[Saved data entries]
------------------------------

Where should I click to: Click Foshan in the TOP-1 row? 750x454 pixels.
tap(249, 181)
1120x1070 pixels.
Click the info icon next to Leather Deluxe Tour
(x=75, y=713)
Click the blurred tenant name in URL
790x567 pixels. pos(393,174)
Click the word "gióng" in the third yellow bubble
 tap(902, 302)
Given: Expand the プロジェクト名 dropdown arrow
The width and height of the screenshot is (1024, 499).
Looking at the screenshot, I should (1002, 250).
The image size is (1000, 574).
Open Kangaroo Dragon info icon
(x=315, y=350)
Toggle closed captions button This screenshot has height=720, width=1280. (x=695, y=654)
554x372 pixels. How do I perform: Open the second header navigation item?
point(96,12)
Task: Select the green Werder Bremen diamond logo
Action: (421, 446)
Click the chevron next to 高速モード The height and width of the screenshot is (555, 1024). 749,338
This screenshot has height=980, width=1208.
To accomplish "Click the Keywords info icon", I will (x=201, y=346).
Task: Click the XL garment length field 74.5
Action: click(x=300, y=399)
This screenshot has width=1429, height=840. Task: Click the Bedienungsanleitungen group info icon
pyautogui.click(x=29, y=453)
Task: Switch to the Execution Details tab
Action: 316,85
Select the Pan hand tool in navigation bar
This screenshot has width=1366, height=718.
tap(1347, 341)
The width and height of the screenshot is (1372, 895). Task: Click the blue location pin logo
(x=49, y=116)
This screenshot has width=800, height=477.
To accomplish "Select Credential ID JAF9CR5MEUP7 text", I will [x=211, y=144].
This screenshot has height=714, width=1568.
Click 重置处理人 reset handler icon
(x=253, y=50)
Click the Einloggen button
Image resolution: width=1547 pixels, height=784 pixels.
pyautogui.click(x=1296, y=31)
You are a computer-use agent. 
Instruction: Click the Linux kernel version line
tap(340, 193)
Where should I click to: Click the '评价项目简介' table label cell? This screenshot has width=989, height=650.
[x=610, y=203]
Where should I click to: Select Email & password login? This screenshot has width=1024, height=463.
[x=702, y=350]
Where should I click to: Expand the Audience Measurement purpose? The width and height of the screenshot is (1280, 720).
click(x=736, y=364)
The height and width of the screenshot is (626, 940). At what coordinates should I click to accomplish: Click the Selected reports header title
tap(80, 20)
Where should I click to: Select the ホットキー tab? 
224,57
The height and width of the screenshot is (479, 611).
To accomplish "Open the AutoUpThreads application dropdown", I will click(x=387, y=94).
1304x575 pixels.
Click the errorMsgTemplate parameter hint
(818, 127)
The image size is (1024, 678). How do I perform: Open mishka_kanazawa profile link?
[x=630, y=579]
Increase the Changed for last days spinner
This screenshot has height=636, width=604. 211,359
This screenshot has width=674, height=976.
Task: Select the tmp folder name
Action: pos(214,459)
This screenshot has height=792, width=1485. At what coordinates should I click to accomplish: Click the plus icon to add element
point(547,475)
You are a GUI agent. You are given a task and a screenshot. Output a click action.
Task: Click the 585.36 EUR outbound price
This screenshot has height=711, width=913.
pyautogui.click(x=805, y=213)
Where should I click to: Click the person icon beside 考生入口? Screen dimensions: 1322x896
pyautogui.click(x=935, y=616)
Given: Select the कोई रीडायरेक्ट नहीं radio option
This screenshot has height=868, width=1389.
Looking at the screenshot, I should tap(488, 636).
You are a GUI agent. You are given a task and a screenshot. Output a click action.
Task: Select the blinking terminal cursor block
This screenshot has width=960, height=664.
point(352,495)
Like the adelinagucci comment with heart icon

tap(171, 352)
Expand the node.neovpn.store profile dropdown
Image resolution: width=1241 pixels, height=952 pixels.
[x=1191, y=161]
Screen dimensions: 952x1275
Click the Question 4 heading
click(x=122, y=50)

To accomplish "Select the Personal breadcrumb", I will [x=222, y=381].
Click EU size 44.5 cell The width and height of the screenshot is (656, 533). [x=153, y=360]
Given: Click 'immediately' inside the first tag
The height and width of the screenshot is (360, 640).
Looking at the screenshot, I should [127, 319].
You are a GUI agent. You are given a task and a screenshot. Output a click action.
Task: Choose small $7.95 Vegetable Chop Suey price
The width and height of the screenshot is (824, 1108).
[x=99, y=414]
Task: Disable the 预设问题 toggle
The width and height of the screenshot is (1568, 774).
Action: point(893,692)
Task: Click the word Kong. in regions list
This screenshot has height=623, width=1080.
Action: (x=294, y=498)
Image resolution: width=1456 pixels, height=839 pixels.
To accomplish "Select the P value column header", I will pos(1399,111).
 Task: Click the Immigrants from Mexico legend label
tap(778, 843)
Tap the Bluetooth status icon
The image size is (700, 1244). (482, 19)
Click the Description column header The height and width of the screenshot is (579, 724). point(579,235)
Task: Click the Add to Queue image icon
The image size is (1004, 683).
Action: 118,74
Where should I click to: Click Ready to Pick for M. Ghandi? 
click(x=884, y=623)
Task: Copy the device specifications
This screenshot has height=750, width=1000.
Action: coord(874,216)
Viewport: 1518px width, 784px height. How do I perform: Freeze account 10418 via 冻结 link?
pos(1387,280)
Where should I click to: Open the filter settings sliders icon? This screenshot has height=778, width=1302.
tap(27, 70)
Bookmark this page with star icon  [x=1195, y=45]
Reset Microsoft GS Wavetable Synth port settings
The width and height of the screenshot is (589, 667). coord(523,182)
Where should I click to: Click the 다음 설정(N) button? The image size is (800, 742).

------------------------------

- _TASK BRIEF_
Please repeat the data above verbatim, all of it.

- _RESPONSE_
Where should I click to: Click Foshan in the TOP-1 row? 750x454 pixels.
tap(249, 181)
1120x1070 pixels.
Click the info icon next to Leather Deluxe Tour
(x=75, y=713)
Click the blurred tenant name in URL
790x567 pixels. pos(393,174)
Click the word "gióng" in the third yellow bubble
 tap(902, 302)
Given: Expand the プロジェクト名 dropdown arrow
The width and height of the screenshot is (1024, 499).
Looking at the screenshot, I should (1002, 250).
The image size is (1000, 574).
Open Kangaroo Dragon info icon
(x=315, y=350)
Toggle closed captions button This screenshot has height=720, width=1280. (x=695, y=654)
554x372 pixels. How do I perform: Open the second header navigation item?
point(96,12)
Task: Select the green Werder Bremen diamond logo
Action: (421, 446)
Click the chevron next to 高速モード The height and width of the screenshot is (555, 1024). 749,338
This screenshot has height=980, width=1208.
To accomplish "Click the Keywords info icon", I will (x=201, y=346).
Task: Click the XL garment length field 74.5
Action: click(x=300, y=399)
This screenshot has width=1429, height=840. Task: Click the Bedienungsanleitungen group info icon
pyautogui.click(x=29, y=453)
Task: Switch to the Execution Details tab
Action: 316,85
Select the Pan hand tool in navigation bar
This screenshot has width=1366, height=718.
tap(1347, 341)
The width and height of the screenshot is (1372, 895). Task: Click the blue location pin logo
(x=49, y=116)
This screenshot has width=800, height=477.
To accomplish "Select Credential ID JAF9CR5MEUP7 text", I will [x=211, y=144].
This screenshot has height=714, width=1568.
Click 重置处理人 reset handler icon
(x=253, y=50)
Click the Einloggen button
Image resolution: width=1547 pixels, height=784 pixels.
pyautogui.click(x=1296, y=31)
You are a computer-use agent. 
Instruction: Click the Linux kernel version line
tap(340, 193)
Where should I click to: Click the '评价项目简介' table label cell? This screenshot has width=989, height=650.
[x=610, y=203]
Where should I click to: Select Email & password login? This screenshot has width=1024, height=463.
[x=702, y=350]
Where should I click to: Expand the Audience Measurement purpose? The width and height of the screenshot is (1280, 720).
click(x=736, y=364)
The height and width of the screenshot is (626, 940). At what coordinates should I click to accomplish: Click the Selected reports header title
tap(80, 20)
Where should I click to: Select the ホットキー tab? 
224,57
The height and width of the screenshot is (479, 611).
To accomplish "Open the AutoUpThreads application dropdown", I will click(x=387, y=94).
1304x575 pixels.
Click the errorMsgTemplate parameter hint
(818, 127)
The image size is (1024, 678). How do I perform: Open mishka_kanazawa profile link?
[x=630, y=579]
Increase the Changed for last days spinner
This screenshot has height=636, width=604. 211,359
This screenshot has width=674, height=976.
Task: Select the tmp folder name
Action: pos(214,459)
This screenshot has height=792, width=1485. At what coordinates should I click to accomplish: Click the plus icon to add element
point(547,475)
You are a GUI agent. You are given a task and a screenshot. Output a click action.
Task: Click the 585.36 EUR outbound price
This screenshot has height=711, width=913.
pyautogui.click(x=805, y=213)
Where should I click to: Click the person icon beside 考生入口? Screen dimensions: 1322x896
pyautogui.click(x=935, y=616)
Given: Select the कोई रीडायरेक्ट नहीं radio option
This screenshot has height=868, width=1389.
Looking at the screenshot, I should tap(488, 636).
You are a GUI agent. You are given a task and a screenshot. Output a click action.
Task: Select the blinking terminal cursor block
This screenshot has width=960, height=664.
point(352,495)
Like the adelinagucci comment with heart icon

tap(171, 352)
Expand the node.neovpn.store profile dropdown
Image resolution: width=1241 pixels, height=952 pixels.
[x=1191, y=161]
Screen dimensions: 952x1275
Click the Question 4 heading
click(x=122, y=50)

To accomplish "Select the Personal breadcrumb", I will [x=222, y=381].
Click EU size 44.5 cell The width and height of the screenshot is (656, 533). [x=153, y=360]
Given: Click 'immediately' inside the first tag
The height and width of the screenshot is (360, 640).
Looking at the screenshot, I should [127, 319].
You are a GUI agent. You are given a task and a screenshot. Output a click action.
Task: Choose small $7.95 Vegetable Chop Suey price
The width and height of the screenshot is (824, 1108).
[x=99, y=414]
Task: Disable the 预设问题 toggle
The width and height of the screenshot is (1568, 774).
Action: point(893,692)
Task: Click the word Kong. in regions list
This screenshot has height=623, width=1080.
Action: (x=294, y=498)
Image resolution: width=1456 pixels, height=839 pixels.
To accomplish "Select the P value column header", I will pos(1399,111).
 Task: Click the Immigrants from Mexico legend label
tap(778, 843)
Tap the Bluetooth status icon
The image size is (700, 1244). (482, 19)
Click the Description column header The height and width of the screenshot is (579, 724). point(579,235)
Task: Click the Add to Queue image icon
The image size is (1004, 683).
Action: 118,74
Where should I click to: Click Ready to Pick for M. Ghandi? 
click(x=884, y=623)
Task: Copy the device specifications
This screenshot has height=750, width=1000.
Action: coord(874,216)
Viewport: 1518px width, 784px height. How do I perform: Freeze account 10418 via 冻结 link?
pos(1387,280)
Where should I click to: Open the filter settings sliders icon? This screenshot has height=778, width=1302.
tap(27, 70)
Bookmark this page with star icon  [x=1195, y=45]
Reset Microsoft GS Wavetable Synth port settings
The width and height of the screenshot is (589, 667). coord(523,182)
Where should I click to: Click the 다음 설정(N) button? The image size is (800, 742).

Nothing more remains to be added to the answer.